History Matters focuses primarily on the social and cultural history of the United States by providing access to "materials that focus on the lives of ordinary Americans."(1) The site is divided into eight primary features, ranging from collections of primary source documents and general reference material to course syllabi and advice from history teachers working at several levels within the educational system. Included in these features is an element that strikes right at the heart of addressing the power of popular culture's influence on interpretations of history. In Past Meets Present, the History Matters staff compile articles and reviews from historians on popular issues within contemporary society. Several articles, including Michael Nelson's commentary on the movie Thirteen Days, help teachers to combat the poetic license taken by the movie industry in presenting the interpretation of an event while taking painstaking efforts to make sure that the actors' costumes fit the period exactly. More importantly, for new teachers, the site suggests ways to incorporate even inaccurate dramatic history in productive ways to reach students in today's ever-increasingly television-driven society.

Perhaps the site's most beneficial aspect is the numerous links to other sites and documents. Site administrators have provided guided paths for visitors and a keyword search option to navigate resources. Despite some inactive links, History Matters is a valuable search engine for the vast history-related resources on the Internet. The site provides introductions to most links, which have been selected by individuals specializing in the field. This makes the site valuable not only to teachers, but also to researchers and students. As more primary documents are presented on the Internet, researchers and students gain increased access to materials that previously may have been available only through great expense of travel and time.

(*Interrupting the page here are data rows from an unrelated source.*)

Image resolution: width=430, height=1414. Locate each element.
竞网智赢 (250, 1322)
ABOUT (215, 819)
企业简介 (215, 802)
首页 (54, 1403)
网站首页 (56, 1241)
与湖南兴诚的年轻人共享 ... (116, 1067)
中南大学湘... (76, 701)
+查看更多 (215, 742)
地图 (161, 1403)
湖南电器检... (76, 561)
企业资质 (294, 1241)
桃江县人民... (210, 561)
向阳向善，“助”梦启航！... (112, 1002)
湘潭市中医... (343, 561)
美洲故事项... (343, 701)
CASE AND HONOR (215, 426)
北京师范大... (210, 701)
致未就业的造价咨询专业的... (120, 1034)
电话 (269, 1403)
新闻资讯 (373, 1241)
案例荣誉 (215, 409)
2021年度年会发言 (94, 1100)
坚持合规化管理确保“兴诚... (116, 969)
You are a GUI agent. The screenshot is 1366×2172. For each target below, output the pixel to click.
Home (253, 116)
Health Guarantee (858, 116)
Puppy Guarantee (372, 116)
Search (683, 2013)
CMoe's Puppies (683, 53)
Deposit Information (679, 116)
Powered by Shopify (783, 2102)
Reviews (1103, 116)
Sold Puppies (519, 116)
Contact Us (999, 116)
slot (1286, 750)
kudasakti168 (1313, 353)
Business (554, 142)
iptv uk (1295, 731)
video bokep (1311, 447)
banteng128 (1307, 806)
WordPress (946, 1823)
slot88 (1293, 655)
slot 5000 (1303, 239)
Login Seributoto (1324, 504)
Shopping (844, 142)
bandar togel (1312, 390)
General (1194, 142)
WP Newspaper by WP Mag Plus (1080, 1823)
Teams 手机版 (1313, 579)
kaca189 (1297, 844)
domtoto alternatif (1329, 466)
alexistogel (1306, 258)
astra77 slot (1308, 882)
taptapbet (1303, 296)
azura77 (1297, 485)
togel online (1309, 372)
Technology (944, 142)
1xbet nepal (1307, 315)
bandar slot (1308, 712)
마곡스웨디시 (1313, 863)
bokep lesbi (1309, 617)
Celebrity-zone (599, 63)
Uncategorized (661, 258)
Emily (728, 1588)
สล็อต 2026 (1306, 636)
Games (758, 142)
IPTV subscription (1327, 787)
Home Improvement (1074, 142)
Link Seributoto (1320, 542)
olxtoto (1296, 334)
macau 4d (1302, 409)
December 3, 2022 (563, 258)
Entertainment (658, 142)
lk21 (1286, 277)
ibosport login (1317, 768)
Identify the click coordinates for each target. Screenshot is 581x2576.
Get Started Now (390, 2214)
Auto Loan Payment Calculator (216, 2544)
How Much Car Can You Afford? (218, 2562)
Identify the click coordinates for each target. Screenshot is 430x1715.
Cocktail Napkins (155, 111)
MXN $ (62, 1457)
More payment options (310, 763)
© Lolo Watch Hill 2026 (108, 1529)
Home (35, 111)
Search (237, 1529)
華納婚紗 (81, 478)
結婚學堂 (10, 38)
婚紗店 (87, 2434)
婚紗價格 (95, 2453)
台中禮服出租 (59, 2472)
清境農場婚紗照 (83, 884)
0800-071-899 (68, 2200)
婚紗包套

Another beneficial feature of the website is the collection of online forums in which topics in American history are discussed. The moderators for each forum are well-established and respected historians. Examples include Linda Gordon on family history and Eric Foner on Reconstruction. At the time of this review, the last posted messages were from late 2003, giving the impression that the forums are inactive at this time. However, visitors can still access them and benefit from discussions by their peers on topics ranging from new research to methods of teaching.

Another difficulty faced by history teachers and historians is bringing the past to life for their audiences. History Matters provides links to archival resources including original documents, maps, and photographs. The site could benefit from more historic preservation-related links that would provide additional visual interpretation of historic places for the casual visitor or teacher in search of resources.

While professional organizations and conferences provide similar opportunities as History Matters, the immediacy of a website increases teachers' abilities to find materials that respond to the needs of their students. This is especially valuable to teachers at community colleges and universities where students are new to history topics. History Matters can also keep high school and community college teachers abreast of new ideas and research.

History Matters provides a wealth of opportunity for U.S. history teachers to enrich the classroom experience for their students, themselves, and others in the field. Moreover, it offers those interested in heritage stewardship a place to research and discuss history and interpretation.

Daniel Flaherty
Northern Virginia Community College



1. "More About History Matters" at; maintained by American Social History Productions, Inc.; accessed September 10, 2004.